Fiamma Nirenstein- Israele si difende. Tu non sai che cos'è l'incubo terrorismo.

Caro Vittorio,
all’aeroporto, lo so, chi soffre di più è chi come te ascolta le ragioni di Israele e cerca sempre di portare un raggio di luce nel buio del pregiudizio che purtroppo prevale quando si parla dello Stato ebraico. Proprio come me, ho sofferto anche io tante volte, squadrata, interrogata, bloccata per ore da ragazzotti a volte sordi e insistenti, a volte persino arroganti e aggressivi. Mi sono detta spesso che dovevano essere ignoranti, addestrati male a riconoscere il delinquente terrorista, che c’era qualcosa di personale in quel farmi pagare, innocente e anzi amichevole, il rischio che loro e le loro famiglie corrono ogni giorno, le discriminazioni cui sono soggetti a partire dalle gare sportive fino alle Università europee. A volte, sappilo, io, con tutti i miei libri e i miei articoli, sono finita seduta al piano superiore, scrutata, fotografata con qualche signora proveniente dall’Europa orientale che cercava di entrare per lavorare in settori disparati. Avevano ragione? Beh, alla fine sì, e tu lo sai.
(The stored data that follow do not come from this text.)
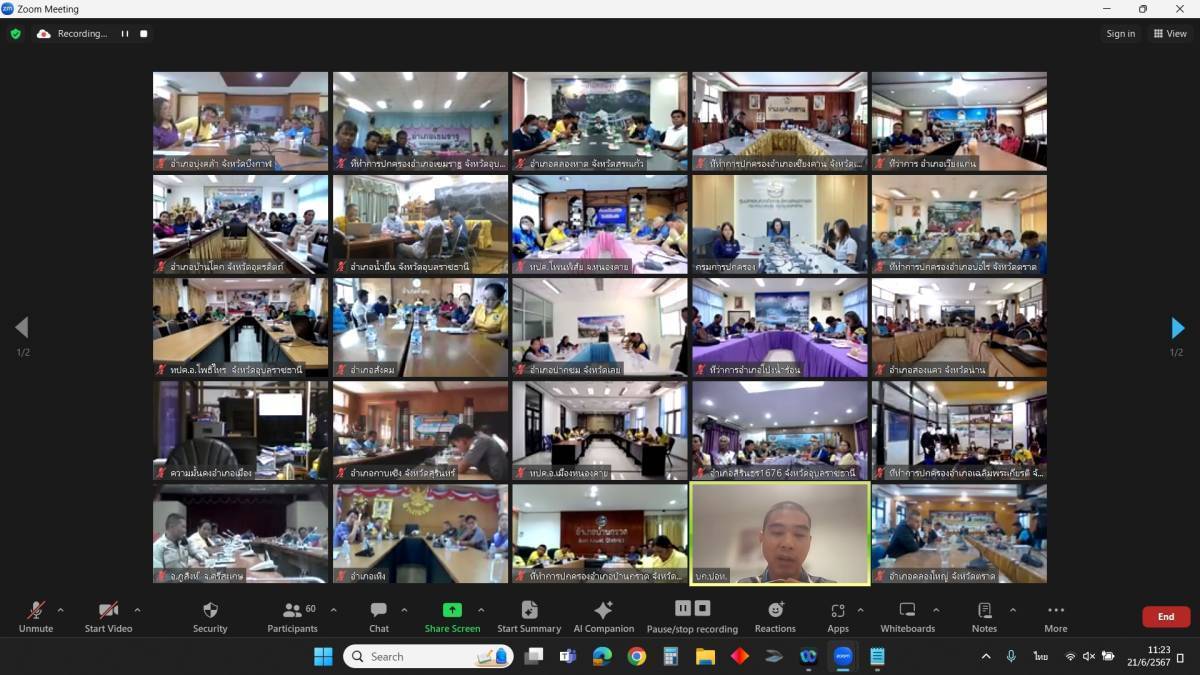Turn on camera with Start Video
The height and width of the screenshot is (675, 1200).
click(x=108, y=616)
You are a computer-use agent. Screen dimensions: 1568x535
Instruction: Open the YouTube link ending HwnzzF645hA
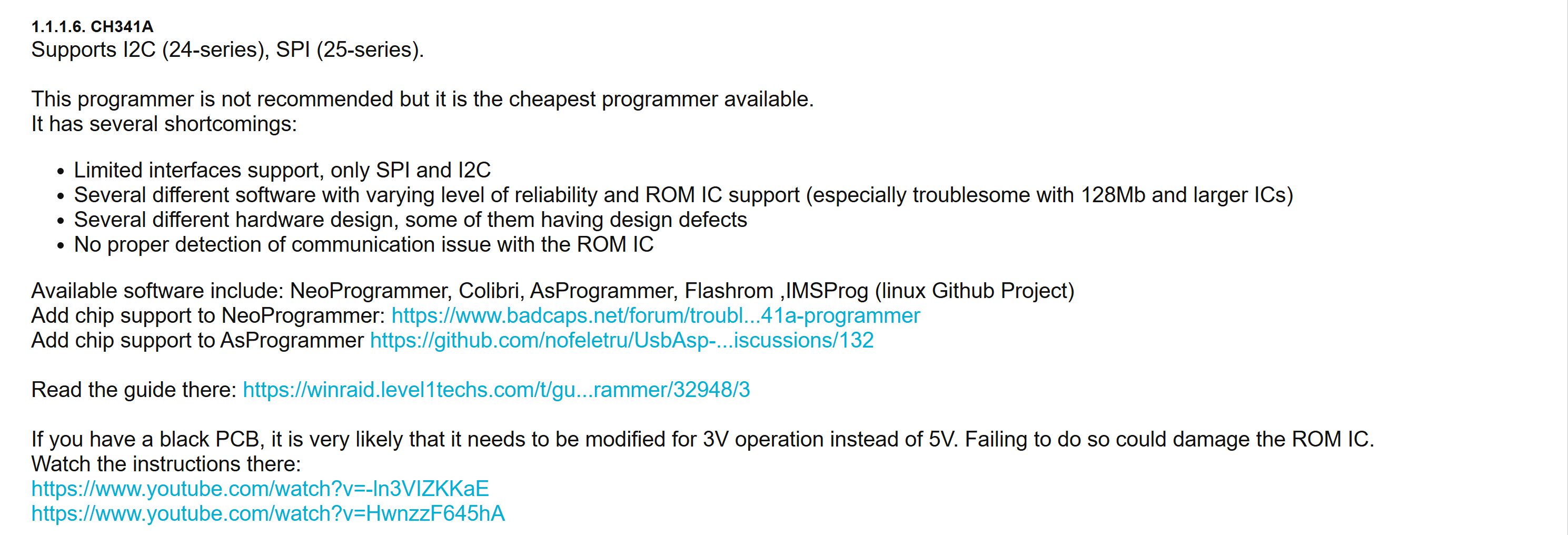click(x=268, y=514)
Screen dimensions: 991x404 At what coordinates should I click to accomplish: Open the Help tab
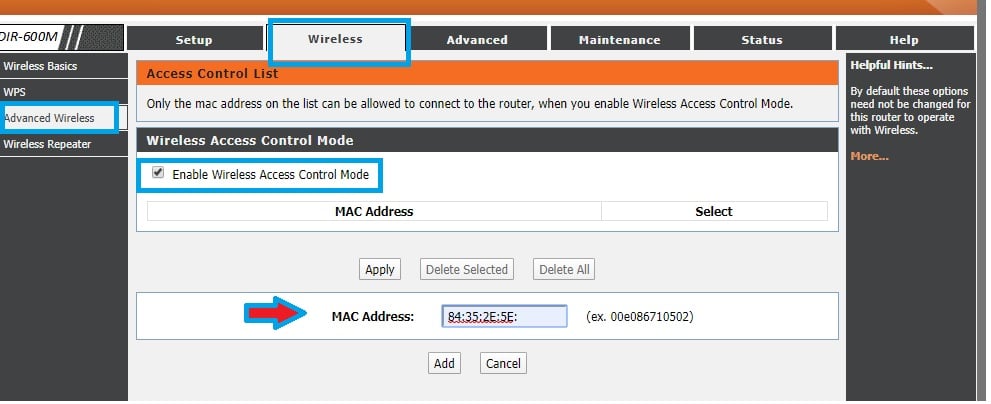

Oggi il terrorista aereo non si serve quasi più di armi, pensa all’11 di settembre; è l’intenzione che crea il terrorista, e nessuno la porta scritto in fronte. In secondo luogo, il profiling può non funzionare affatto: nel ’72 fu l’Armata Rossa Giapponese che all’aeroporto Ben Gurion fece 24 morti. Il terrorismo, l’ho imparato bene negli anni dell’Intifada, può uscire da qualsiasi angolo, da ogni parola gentile, da qualsiasi faccia d’angelo o abbigliamento elegante.
Intanto per loro la tua fama, la regalità del privilegio italiano che senz’altro ti viene tributato a ogni barriera della tua vita, loro non le conoscono. Per loro sei un signore molto elegante, certo, ma impaziente e difficile da decifrare, che non ha amici o famiglia in Israele, che non ha motivi oggettivi per essere fedele a quel Paese, che forse ha alloggiato a Gerusalemme est, che semmai ha fatto una quantità di giri nelle zone palestinesi, quelle dove si possono ricevere ordigni, ordini, consigli... c’è qualcosa di male, o di oggettivamente riprovevole in questo? No, di oggettivo non c’è nulla. C’è però una lunga storia di oggetti che sembrano tutt’altro, magari un paio di scarpe o una Coca Cola oppure un mangianastri.. e invece sono una bomba, o un pezzo di una bomba da consegnare a qualcun altro.
Alla popolazione israeliana si sta in questi giorni distribuendo di nuovo una maschera antigas per ogni padre madre, bambino, talora persino per il cane della famiglia. Perché, sta succedendo qualcosa di nuovo? No, niente, è solo la normale persecuzione cui è sottoposta la gente d’Israele; è notizia di questi giorni, Hamas ha fatto sapere di avere rafforzato il suo sistema di tunnel e di aver pronti missili kassam che stavolta possono raggiungere anche Tel Aviv. Come in un sandwich gli israeliani, che si preparano a questo attacco dal sud, ricevono anche annunci per cui da nord gli Hezbollah, con le loro decine di migliaia di missili ormai legalizzati dal governo libanese, ogni giorno fanno sapere che faranno la guerra e che preparano attentati contro il nemico sionista.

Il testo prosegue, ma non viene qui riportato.